■ Extrait source
━━━━━━━━━━

Les Oscars de Buzz et Woody
En direct, devant des millions de téléspéctateurs, les deux jouets déposés sur le pupitre par le jeune réalisateur, vont s’animer et montrer au monde que le règne Pixar sur l’animation en image de synthèse ne fait que commencer.25 mars 1996, ABC
Si lors de cette soixante-huitième cérémonie des Oscars au Dorothy Chandler Pavillon, Downtown Los Angeles, c’est John Lasseter qui reçoit un Oscar « Pour une contribution spéciale », Buzz et Woody sont les vrais récipiendaires de la statuette et du message que sa remise envoya ce soir-là. Récompensé pour le pas gigantesque que représenta à l’époque la sortie (et le succès) du premier long métrage de Pixar, Lasseter et ses équipes préféreront laisser la parole à leurs deux héros.
En direct, devant des millions de téléspéctateurs, les deux jouets déposés sur le pupitre par le jeune réalisateur, vont s’animer et montrer au monde que le règne Pixar sur l’animation en image de synthèse ne fait que commencer. La cérémonie annuelle reste à ce jour la fenêtre incontournable sur les gens qui comptent le plus dans l’industrie du cinéma américain. Un événement télévisé qui maintenant la vitalité et étale autant qu’il préserve la force d’un secteur ennemi, le cinéma. Si aujourd’hui le revenu des studios dépend avant tout de la télévision, le cinéma reste l’industrie d’excellence des médias américains, sa vitrine de divertissement haut de gamme, l’atout maître grâce auquel sa culture dicte toujours les règles du jeu. L’effet produit du côté des professionnels est de distinguer les tendances et anticiper sur les moeurs et modes futures.

━━━━━━━━━━

■ Données
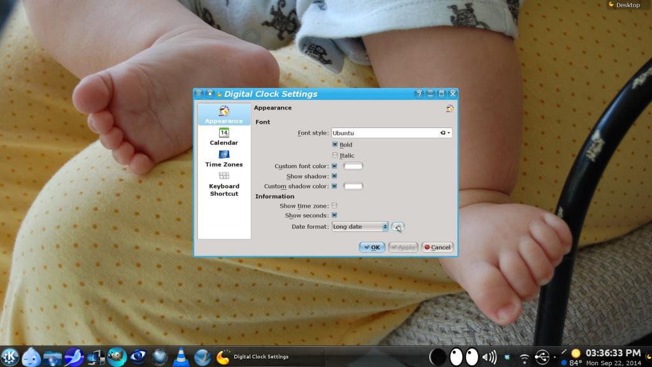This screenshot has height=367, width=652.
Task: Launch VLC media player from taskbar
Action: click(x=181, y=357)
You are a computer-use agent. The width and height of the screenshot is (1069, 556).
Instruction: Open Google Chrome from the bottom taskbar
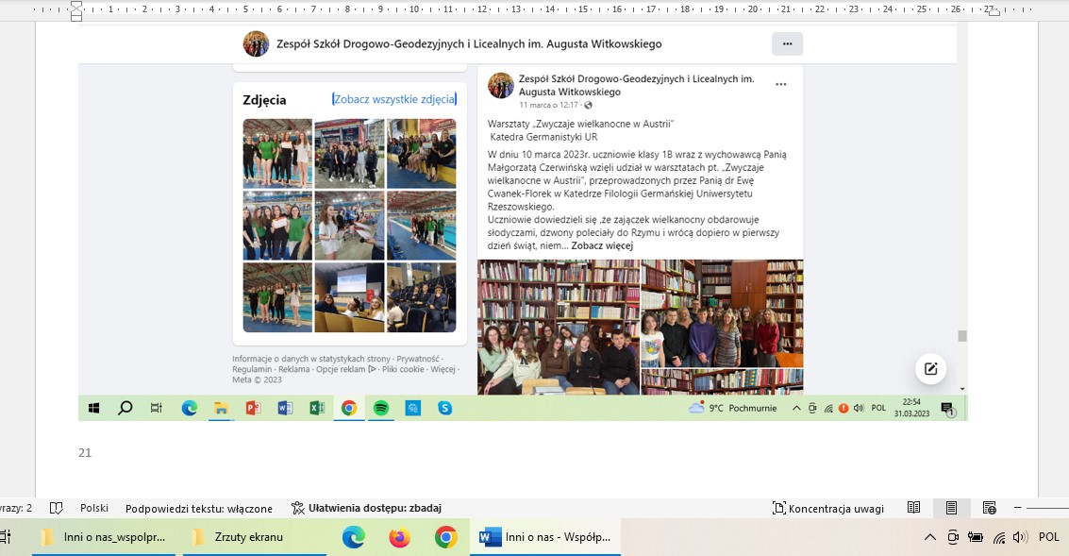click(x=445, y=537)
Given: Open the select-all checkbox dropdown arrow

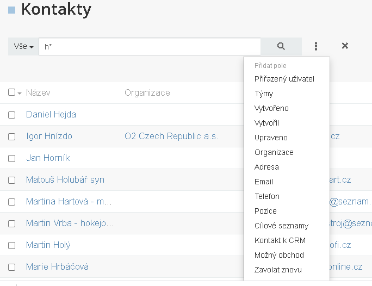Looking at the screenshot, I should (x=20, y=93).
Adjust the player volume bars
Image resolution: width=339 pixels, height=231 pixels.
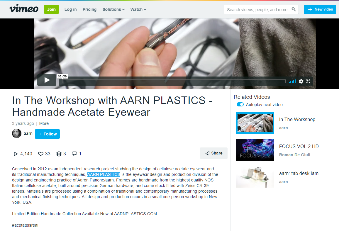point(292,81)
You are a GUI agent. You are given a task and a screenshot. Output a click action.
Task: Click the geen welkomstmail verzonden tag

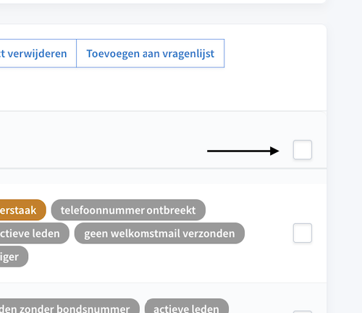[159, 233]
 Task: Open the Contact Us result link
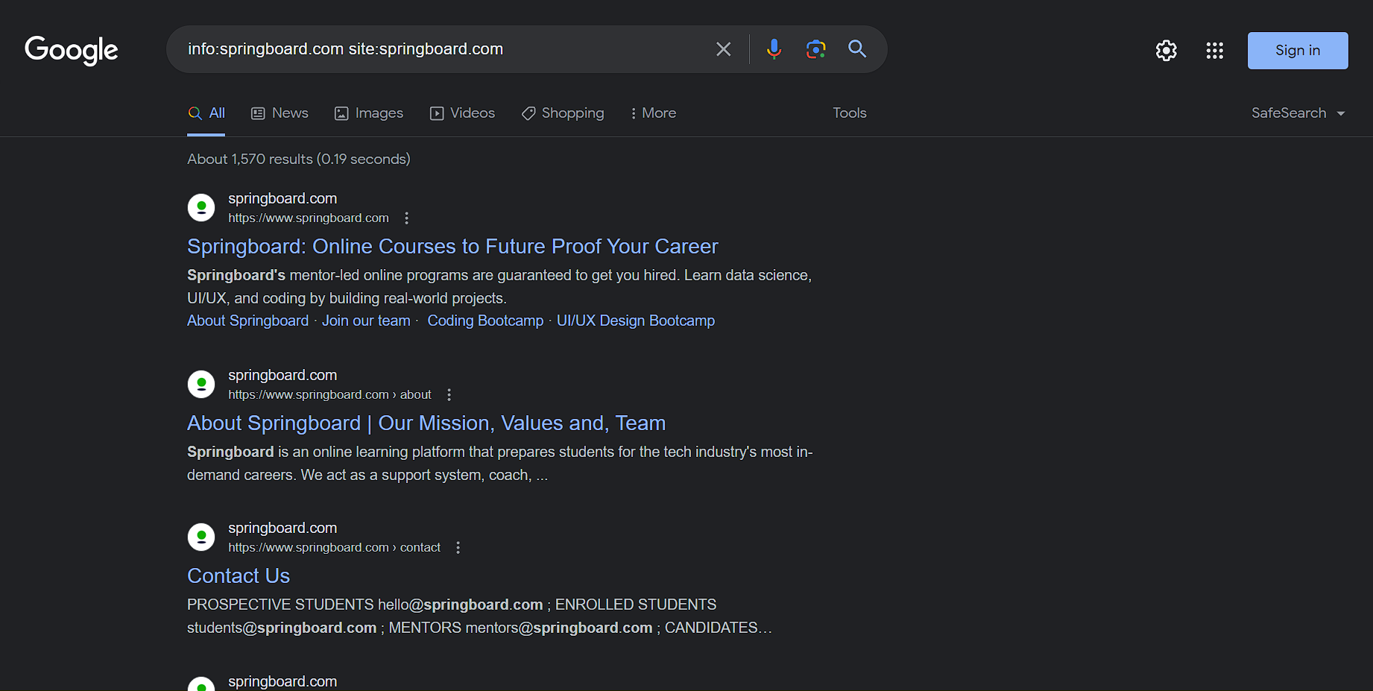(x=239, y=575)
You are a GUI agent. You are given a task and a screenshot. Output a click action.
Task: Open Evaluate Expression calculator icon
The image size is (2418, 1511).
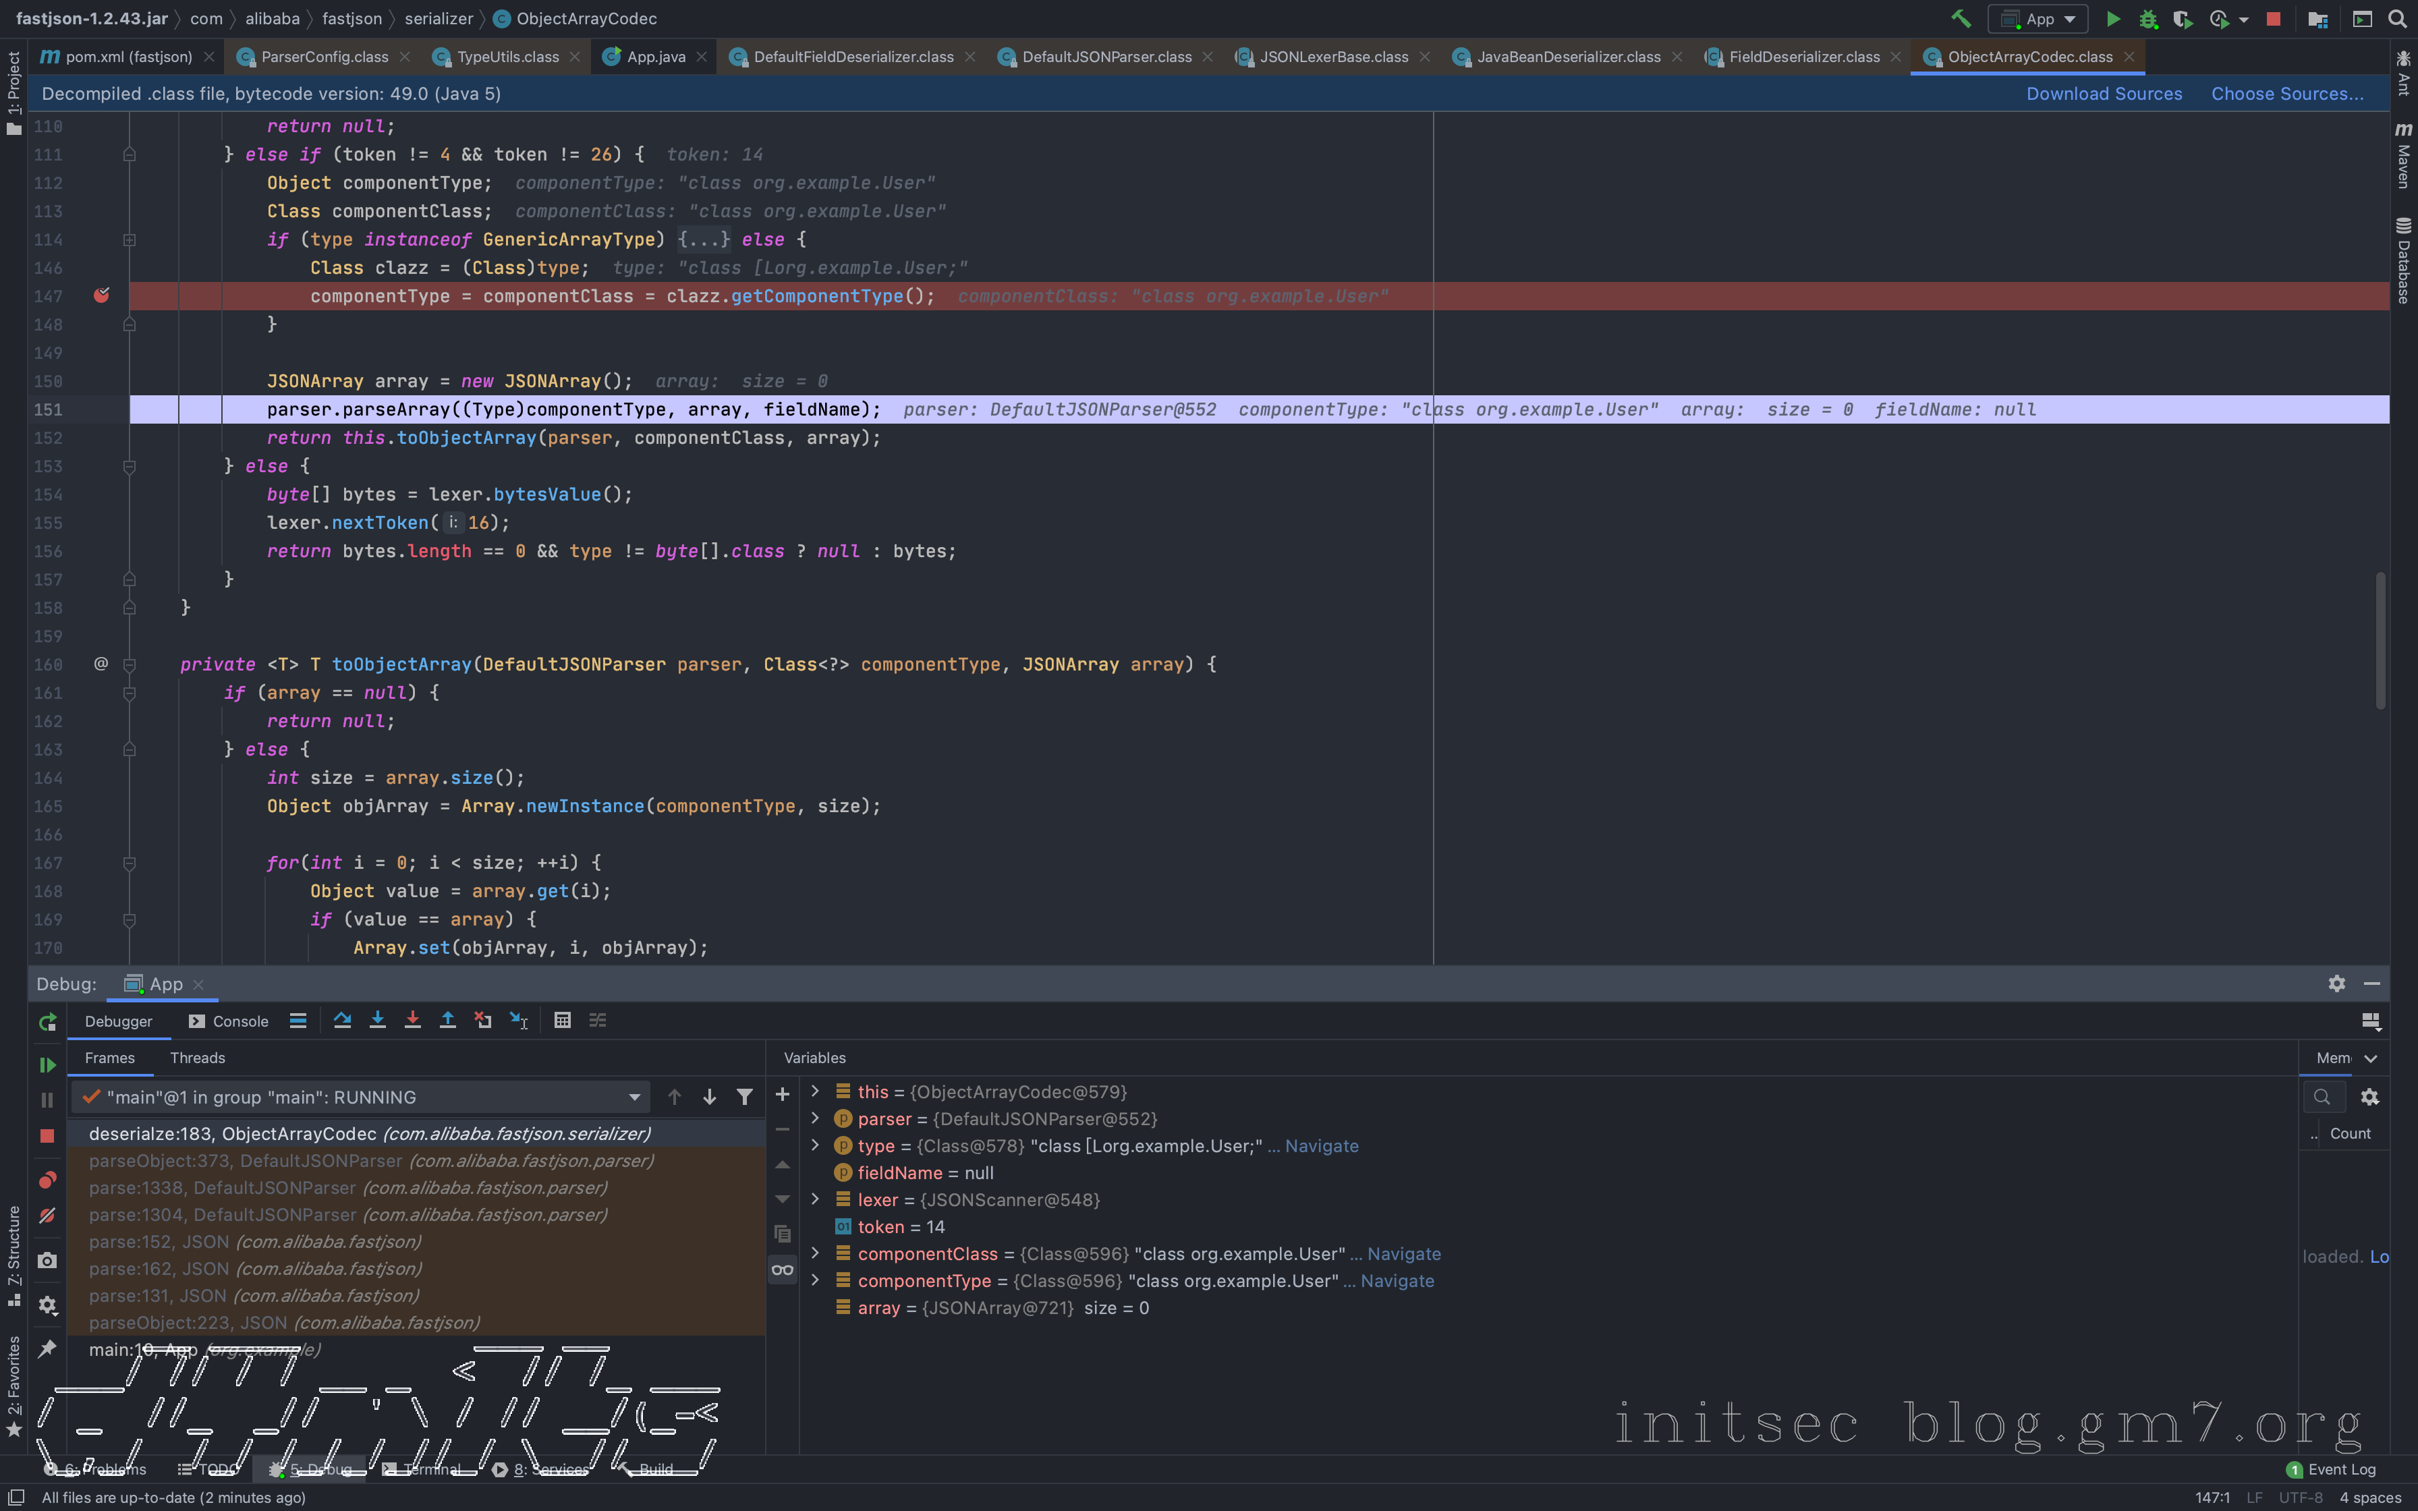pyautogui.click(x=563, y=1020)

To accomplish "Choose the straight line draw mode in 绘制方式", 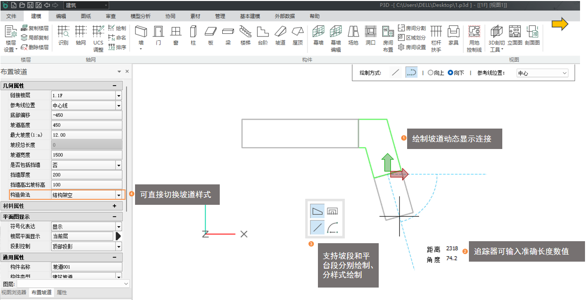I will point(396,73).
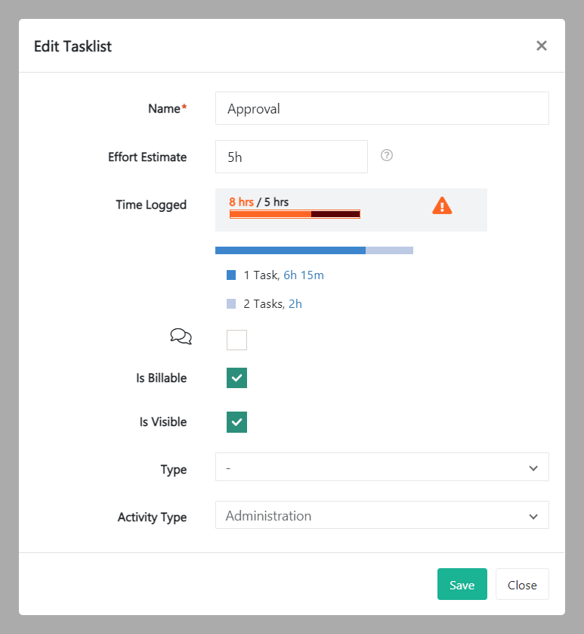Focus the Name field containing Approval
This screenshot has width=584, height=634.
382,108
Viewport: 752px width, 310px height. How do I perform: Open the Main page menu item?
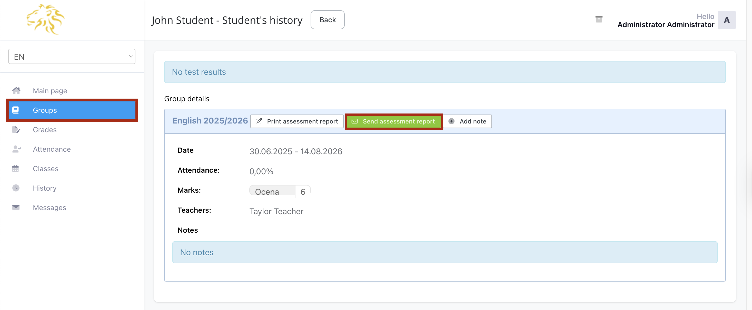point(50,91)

━━━━━━━━━━

■ Objectifs
1/ D'après l'extrait source, où se déroule la soixante-huitième cérémonie des Oscars ?
2/ Renvoyez telles quelles les lignes des entrées, de la ligne contenant « You are a computer-use » jusqu'à la ligne contenant « pyautogui.click(x=563, y=1020) » incluse, en omettant les images.

■ Corrigés complets
1/ Au Dorothy Chandler Pavillon, Downtown Los Angeles.

2/
You are a computer-use agent. The width and height of the screenshot is (1069, 556).
Instruction: Open Google Chrome from the bottom taskbar
click(x=445, y=537)
Given: Open the select-all checkbox dropdown arrow

Looking at the screenshot, I should (x=20, y=93).
Adjust the player volume bars
Image resolution: width=339 pixels, height=231 pixels.
point(292,81)
You are a GUI agent. You are given a task and a screenshot. Output a click action.
Task: Click the geen welkomstmail verzonden tag

[159, 233]
 Task: Open the Contact Us result link
(x=239, y=575)
You are a GUI agent. You are given a task and a screenshot. Output a click action.
Task: Open Evaluate Expression calculator icon
The image size is (2418, 1511).
pyautogui.click(x=563, y=1020)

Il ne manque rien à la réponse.